La critica al governo Draghi
Panzeri denunciava la marcia indietro della commissione esteri sulle autorizzazioni alla vendita di armi agli Emirati, che prima si era pronunciata per l’embargo e poi aveva fatto un passo indietro.
Scriveva Panzeri: «Intendiamoci non ci sono evidenti ragioni che giustifichino tale cambiamento strategico, anzi: gli emiri non hanno instaurato la democrazia, né cessato di operare come potenza regionale in alcuni dei teatri di guerra più spinosi, in molti casi in aperto conflitto con gli interessi italiani dell’area. Basti pensare al loro sostegno militare ed economico al generale Haftar, nemico giurato del governo libico, con il quale il governo Draghi intrattiene i più cordiali rapporti, il loro impegno in Yemen, il loro sostegno alla repressione in corso in Etiopia, il loro appoggio al governo militare sudanese e via discorrendo».
Secondo Panzeri il cambio di strategia era frutto «-ahimé -dell’abile politica ricattatoria del leader emiratino Mohammed bin Zayed che, considerando la decisione italiana un inammissibile atto ostile, ha dato vita a piccole e grandi ritorsioni che, in pochi mesi, hanno convinto la maggioranza governativa e la Farnesina che era meglio cambiar registro».
Tra queste ritorsioni l’ex eurodeputato citava la «chiusura della base aerea in cui l’Aeronautica faceva fare scalo ai velivoli in transito per Kuwait, Iraq e Afghanistan e il divieto di sorvolo degli Emirati ad un aereo carico di giornalisti in volo per Herat per allarmare, creando così le condizioni per questa poco decorosa marcia indietro» che avrebbero convinto il governo ad autorizzare la vendita di armi utilizzare per la guerra in Yemen.

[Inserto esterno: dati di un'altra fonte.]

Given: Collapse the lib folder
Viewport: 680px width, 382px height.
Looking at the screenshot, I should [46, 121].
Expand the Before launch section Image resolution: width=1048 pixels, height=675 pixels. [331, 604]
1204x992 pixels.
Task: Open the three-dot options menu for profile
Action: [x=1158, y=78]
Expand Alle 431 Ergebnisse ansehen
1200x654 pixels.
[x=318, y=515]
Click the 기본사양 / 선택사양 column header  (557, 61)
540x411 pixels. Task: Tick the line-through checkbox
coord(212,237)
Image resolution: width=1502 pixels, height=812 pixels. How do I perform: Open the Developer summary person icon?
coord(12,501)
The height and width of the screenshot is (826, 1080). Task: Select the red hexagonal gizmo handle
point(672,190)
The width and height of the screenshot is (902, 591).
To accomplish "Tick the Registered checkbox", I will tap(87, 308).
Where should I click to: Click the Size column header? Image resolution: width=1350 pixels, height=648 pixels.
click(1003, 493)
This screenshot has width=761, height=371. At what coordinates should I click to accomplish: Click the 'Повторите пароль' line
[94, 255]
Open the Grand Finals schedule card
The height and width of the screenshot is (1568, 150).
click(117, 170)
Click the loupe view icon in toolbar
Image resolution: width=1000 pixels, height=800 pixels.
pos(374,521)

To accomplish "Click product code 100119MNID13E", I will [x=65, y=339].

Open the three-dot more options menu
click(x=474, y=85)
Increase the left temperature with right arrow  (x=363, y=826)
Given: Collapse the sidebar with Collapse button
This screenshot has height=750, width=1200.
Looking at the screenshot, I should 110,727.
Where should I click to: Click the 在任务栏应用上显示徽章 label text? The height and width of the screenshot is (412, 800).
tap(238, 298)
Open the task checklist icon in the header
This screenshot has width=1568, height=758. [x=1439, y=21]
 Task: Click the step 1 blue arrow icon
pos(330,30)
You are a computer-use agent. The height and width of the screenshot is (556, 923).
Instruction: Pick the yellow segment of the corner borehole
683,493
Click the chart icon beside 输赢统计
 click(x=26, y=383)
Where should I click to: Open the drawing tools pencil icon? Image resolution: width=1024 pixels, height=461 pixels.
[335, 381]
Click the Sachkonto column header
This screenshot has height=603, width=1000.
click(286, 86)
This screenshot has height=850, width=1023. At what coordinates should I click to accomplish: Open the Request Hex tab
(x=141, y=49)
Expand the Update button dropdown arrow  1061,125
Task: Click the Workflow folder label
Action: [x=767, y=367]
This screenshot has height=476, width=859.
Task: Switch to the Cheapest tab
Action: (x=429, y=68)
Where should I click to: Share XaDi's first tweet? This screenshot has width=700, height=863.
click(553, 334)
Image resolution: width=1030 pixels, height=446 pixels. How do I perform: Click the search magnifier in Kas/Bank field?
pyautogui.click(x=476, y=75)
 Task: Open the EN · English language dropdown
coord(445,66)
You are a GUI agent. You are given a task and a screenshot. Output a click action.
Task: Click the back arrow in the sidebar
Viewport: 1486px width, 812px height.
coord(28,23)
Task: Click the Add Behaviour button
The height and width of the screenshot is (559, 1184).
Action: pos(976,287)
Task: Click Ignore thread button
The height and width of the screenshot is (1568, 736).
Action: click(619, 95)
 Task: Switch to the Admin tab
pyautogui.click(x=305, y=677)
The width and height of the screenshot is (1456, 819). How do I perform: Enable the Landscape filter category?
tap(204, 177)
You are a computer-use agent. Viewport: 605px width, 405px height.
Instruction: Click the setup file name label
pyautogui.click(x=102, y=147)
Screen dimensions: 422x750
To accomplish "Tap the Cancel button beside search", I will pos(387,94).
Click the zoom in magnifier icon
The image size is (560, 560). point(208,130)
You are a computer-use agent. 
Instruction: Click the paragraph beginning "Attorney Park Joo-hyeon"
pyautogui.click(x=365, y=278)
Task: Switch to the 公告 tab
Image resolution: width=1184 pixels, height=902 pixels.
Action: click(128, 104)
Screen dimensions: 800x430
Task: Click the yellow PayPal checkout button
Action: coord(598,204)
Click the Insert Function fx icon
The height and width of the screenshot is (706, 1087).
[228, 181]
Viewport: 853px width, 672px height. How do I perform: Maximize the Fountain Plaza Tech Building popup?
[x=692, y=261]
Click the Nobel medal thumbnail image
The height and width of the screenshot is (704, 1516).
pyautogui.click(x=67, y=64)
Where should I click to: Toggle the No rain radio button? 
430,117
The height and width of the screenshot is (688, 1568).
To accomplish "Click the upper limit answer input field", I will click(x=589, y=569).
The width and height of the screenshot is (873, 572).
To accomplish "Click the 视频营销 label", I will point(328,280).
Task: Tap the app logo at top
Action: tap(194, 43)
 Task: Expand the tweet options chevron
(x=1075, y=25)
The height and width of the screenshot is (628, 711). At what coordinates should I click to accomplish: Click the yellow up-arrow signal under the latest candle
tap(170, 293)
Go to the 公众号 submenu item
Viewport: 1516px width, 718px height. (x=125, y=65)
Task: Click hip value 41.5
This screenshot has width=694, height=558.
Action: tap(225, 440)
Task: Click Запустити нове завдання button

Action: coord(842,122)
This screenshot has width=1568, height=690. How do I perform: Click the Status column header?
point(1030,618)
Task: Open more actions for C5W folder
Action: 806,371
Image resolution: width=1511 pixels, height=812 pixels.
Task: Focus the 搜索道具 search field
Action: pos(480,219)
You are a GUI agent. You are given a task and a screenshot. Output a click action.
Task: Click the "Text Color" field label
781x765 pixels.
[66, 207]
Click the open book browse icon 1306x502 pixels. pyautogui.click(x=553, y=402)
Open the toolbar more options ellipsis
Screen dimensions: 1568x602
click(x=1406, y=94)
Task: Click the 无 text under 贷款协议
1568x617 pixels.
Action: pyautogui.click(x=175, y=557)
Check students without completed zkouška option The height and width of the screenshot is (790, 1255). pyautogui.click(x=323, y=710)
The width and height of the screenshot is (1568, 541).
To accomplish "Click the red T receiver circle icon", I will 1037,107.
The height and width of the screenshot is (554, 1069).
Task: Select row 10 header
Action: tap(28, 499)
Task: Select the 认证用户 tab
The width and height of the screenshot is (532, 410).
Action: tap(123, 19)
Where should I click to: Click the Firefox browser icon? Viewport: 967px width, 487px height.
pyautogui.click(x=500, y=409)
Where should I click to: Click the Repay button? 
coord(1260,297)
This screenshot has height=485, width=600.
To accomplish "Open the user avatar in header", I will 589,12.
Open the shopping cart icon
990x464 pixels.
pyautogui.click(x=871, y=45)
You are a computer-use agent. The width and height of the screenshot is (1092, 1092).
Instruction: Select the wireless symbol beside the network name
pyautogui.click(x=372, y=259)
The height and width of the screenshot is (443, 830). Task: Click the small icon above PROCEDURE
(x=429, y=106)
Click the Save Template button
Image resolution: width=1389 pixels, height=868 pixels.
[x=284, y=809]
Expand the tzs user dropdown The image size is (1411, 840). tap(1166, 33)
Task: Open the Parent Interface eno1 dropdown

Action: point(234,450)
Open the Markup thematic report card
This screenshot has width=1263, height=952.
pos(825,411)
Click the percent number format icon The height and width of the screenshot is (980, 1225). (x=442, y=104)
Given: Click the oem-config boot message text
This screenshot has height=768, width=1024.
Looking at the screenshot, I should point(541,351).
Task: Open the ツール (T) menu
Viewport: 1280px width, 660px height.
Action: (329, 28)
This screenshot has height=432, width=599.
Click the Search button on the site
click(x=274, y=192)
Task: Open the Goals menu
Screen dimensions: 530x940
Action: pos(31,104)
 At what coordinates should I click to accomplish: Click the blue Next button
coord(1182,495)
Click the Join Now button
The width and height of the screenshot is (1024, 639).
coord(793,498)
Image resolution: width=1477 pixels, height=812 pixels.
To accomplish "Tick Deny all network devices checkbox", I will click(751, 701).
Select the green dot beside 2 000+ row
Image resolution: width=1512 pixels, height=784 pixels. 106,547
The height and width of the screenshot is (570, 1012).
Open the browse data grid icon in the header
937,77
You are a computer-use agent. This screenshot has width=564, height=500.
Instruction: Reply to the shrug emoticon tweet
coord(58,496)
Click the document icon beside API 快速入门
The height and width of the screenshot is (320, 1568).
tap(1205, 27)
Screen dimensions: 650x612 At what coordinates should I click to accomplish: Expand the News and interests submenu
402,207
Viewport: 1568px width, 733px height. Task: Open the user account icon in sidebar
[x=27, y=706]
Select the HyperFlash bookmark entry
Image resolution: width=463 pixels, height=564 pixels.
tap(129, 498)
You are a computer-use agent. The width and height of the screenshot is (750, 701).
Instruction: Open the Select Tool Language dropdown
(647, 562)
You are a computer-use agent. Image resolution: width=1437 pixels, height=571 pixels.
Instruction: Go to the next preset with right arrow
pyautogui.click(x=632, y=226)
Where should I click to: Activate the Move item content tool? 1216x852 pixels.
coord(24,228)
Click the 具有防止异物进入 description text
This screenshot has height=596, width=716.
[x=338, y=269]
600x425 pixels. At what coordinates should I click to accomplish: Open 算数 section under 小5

«Farsi mettere i piedi in testa dagli Emiri»
Panzeri spiegava che quel cambio di passo «getta invece un’ombra pesante sulla nostra capacità di far prevalere alcuni principi cardine che dovrebbero guidar la politica estera di un paese democratico. Un paese che dovrebbe difendere e tutelare i diritti umani dando priorità a questi valori, piuttosto che ai soliti interessi di bottega».
Di più aggiungeva: «Inoltre, farsi mettere i piedi in testa dagli emiri del Golfo, è semplicemente inaccettabile. Non è questa la politica che dovrebbe seguire l’Italia».
Riletta ora questa denuncia, che allora poteva apparire sacrosanta, risulta molto meno credibile e soprattutto viene da chiedersi quanto l’inchiesta per la corruzione da parte del Qatar sia l’ultimo atto di una influenza incrociata degli emiri sulla politica europea.